Published: 30 September 2011

Abstract

Background

Delays in the initiation of antiretroviral therapy (ART) in patients with HIV-associated tuberculosis (TB) are associated with increased mortality risk. We examined the timing of ART among patients receiving care provided by non-integrated TB and ART services in Cape Town, South Africa.

Methods

In an observational cohort study, we determined the overall time delay between starting treatment for TB and starting ART in patients treated in Gugulethu township between 2002 and 2008. For patients referred from TB clinics to the separate ART clinic, we quantified and identified risk factors associated with the two component delays between starting TB treatment, enrolment in the ART clinic and subsequent initiation of ART.

Results

Among 893 TB patients studied (median CD4 count, 81 cells/μL), the delay between starting TB treatment and starting ART was prolonged (median, 95 days; IQR = 49-155). Delays were shorter in more recent calendar periods and among those with lower CD4 cell counts. However, the median delay was almost three-fold longer for patients referred from separate TB clinics compared to patients whose TB was diagnosed in the ART clinic (116 days versus 41 days, respectively; P < 0.001). In the most recent calendar period, the proportions of patients with CD4 cell counts < 50 cells/μL who started ART within 4 weeks of TB diagnosis were 11.1% for patients referred from TB clinics compared to 54.6% of patients with TB diagnosed in the ART service (P < 0.001).

# [Stored data entries]
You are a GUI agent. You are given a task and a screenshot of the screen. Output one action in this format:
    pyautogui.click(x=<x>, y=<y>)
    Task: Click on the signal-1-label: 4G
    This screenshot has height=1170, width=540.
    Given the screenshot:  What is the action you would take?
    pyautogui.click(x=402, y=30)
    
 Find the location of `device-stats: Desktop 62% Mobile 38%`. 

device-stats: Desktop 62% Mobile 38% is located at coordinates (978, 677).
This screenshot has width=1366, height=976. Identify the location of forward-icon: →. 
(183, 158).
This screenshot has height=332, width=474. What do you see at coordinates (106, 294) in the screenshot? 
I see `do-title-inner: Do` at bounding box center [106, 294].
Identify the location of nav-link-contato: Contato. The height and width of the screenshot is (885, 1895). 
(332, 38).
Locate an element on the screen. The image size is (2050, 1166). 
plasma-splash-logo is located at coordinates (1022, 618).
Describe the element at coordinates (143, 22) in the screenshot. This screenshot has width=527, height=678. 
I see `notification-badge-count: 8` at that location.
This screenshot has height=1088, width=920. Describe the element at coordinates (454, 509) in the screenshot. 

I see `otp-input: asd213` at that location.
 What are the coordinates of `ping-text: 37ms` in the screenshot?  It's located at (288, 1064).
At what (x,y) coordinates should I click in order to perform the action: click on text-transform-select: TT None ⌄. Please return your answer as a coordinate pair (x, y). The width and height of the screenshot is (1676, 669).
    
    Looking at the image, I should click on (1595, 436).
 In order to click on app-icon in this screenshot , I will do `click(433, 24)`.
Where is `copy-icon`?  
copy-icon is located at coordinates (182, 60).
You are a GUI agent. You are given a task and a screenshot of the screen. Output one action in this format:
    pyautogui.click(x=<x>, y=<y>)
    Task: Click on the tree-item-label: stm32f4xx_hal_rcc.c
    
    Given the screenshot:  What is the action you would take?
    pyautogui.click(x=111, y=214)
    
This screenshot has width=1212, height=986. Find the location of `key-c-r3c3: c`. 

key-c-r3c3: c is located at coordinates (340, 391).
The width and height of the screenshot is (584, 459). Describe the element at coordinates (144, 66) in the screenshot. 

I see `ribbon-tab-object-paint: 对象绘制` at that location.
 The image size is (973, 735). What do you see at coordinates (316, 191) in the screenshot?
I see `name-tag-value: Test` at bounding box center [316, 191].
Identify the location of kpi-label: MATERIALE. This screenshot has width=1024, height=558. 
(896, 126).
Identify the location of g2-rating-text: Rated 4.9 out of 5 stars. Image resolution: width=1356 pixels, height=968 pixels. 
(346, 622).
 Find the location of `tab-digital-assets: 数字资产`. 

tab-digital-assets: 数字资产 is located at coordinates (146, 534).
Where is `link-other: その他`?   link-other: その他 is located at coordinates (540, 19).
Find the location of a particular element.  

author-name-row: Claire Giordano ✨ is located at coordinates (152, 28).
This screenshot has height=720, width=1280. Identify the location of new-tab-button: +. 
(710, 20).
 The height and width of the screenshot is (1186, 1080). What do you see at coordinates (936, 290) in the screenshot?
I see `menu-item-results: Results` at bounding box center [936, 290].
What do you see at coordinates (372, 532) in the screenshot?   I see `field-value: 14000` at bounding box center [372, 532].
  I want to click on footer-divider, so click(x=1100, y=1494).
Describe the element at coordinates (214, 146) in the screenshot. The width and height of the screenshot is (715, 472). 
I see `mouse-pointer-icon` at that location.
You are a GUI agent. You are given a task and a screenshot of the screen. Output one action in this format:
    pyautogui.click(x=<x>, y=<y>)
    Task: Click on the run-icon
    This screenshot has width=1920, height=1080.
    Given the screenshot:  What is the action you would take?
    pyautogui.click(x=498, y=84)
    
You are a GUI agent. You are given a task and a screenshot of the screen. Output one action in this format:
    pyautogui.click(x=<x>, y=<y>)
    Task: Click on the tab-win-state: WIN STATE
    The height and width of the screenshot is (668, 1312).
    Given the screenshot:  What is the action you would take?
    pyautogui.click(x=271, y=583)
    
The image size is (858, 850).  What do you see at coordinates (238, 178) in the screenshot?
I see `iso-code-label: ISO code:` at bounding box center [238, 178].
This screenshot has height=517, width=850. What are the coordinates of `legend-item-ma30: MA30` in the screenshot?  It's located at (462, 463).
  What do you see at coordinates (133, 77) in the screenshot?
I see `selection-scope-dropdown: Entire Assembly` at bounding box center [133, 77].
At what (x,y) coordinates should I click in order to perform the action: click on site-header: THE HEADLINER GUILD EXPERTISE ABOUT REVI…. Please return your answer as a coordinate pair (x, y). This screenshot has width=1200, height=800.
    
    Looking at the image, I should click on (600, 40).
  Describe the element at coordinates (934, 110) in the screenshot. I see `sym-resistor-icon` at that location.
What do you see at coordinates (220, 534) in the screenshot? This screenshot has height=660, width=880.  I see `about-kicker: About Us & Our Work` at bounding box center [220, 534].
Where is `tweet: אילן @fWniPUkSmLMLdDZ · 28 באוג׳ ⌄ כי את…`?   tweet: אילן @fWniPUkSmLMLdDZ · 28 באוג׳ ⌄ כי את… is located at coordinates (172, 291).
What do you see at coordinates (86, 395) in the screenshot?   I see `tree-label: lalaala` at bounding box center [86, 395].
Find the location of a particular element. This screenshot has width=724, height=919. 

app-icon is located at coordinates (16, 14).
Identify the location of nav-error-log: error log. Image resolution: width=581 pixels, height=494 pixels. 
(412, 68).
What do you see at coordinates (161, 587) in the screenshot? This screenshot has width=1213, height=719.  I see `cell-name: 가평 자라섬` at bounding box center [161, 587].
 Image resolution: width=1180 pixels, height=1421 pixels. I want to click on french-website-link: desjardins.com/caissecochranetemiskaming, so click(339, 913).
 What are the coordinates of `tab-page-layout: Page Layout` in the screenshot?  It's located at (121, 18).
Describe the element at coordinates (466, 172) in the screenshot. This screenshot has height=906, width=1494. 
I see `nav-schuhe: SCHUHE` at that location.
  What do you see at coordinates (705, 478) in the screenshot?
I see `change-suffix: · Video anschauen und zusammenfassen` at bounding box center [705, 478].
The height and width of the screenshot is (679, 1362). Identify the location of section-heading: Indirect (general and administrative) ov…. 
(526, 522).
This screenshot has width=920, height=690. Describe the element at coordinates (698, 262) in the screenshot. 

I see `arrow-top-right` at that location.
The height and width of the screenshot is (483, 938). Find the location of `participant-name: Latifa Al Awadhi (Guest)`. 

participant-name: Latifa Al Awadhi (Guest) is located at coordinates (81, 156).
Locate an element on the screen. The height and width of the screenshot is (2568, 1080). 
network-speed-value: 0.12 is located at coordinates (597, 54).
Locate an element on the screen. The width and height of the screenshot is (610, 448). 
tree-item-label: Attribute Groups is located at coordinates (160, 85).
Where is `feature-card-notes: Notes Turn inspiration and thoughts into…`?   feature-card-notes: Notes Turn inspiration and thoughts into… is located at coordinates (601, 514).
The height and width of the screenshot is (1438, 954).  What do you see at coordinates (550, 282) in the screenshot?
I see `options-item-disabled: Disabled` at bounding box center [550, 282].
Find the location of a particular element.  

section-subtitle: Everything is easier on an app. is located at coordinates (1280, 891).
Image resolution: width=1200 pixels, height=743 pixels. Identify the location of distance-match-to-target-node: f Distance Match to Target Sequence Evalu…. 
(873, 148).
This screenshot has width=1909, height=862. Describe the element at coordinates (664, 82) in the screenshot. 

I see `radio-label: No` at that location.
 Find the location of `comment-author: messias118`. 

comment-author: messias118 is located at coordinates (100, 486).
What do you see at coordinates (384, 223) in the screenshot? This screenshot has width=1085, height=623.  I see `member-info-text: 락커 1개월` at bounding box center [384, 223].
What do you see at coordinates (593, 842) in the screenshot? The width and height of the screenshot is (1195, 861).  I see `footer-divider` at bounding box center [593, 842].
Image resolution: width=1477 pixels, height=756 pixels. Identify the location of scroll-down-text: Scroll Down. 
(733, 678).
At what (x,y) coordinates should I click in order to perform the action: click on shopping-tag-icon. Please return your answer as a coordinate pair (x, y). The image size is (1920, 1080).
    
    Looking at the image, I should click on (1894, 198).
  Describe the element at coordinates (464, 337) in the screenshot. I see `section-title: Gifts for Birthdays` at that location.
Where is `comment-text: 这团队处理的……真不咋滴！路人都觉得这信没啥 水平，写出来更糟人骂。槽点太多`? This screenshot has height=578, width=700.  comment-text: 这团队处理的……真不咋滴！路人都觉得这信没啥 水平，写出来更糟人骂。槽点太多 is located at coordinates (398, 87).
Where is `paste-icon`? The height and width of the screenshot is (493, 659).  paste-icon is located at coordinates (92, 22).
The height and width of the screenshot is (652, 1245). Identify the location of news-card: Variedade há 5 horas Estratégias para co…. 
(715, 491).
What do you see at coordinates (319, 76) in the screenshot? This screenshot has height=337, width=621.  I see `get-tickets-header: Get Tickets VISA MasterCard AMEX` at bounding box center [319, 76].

# [TASK STATEMENT]
Could you output the part of the abstract on HIV-associated TB that begins at the words "Among 893 TB" and stops after "(P < 0.001).", copied word for word?

# [ANSWER FOR THIS EXERCISE]
Among 893 TB patients studied (median CD4 count, 81 cells/μL), the delay between starting TB treatment and starting ART was prolonged (median, 95 days; IQR = 49-155). Delays were shorter in more recent calendar periods and among those with lower CD4 cell counts. However, the median delay was almost three-fold longer for patients referred from separate TB clinics compared to patients whose TB was diagnosed in the ART clinic (116 days versus 41 days, respectively; P < 0.001). In the most recent calendar period, the proportions of patients with CD4 cell counts < 50 cells/μL who started ART within 4 weeks of TB diagnosis were 11.1% for patients referred from TB clinics compared to 54.6% of patients with TB diagnosed in the ART service (P < 0.001).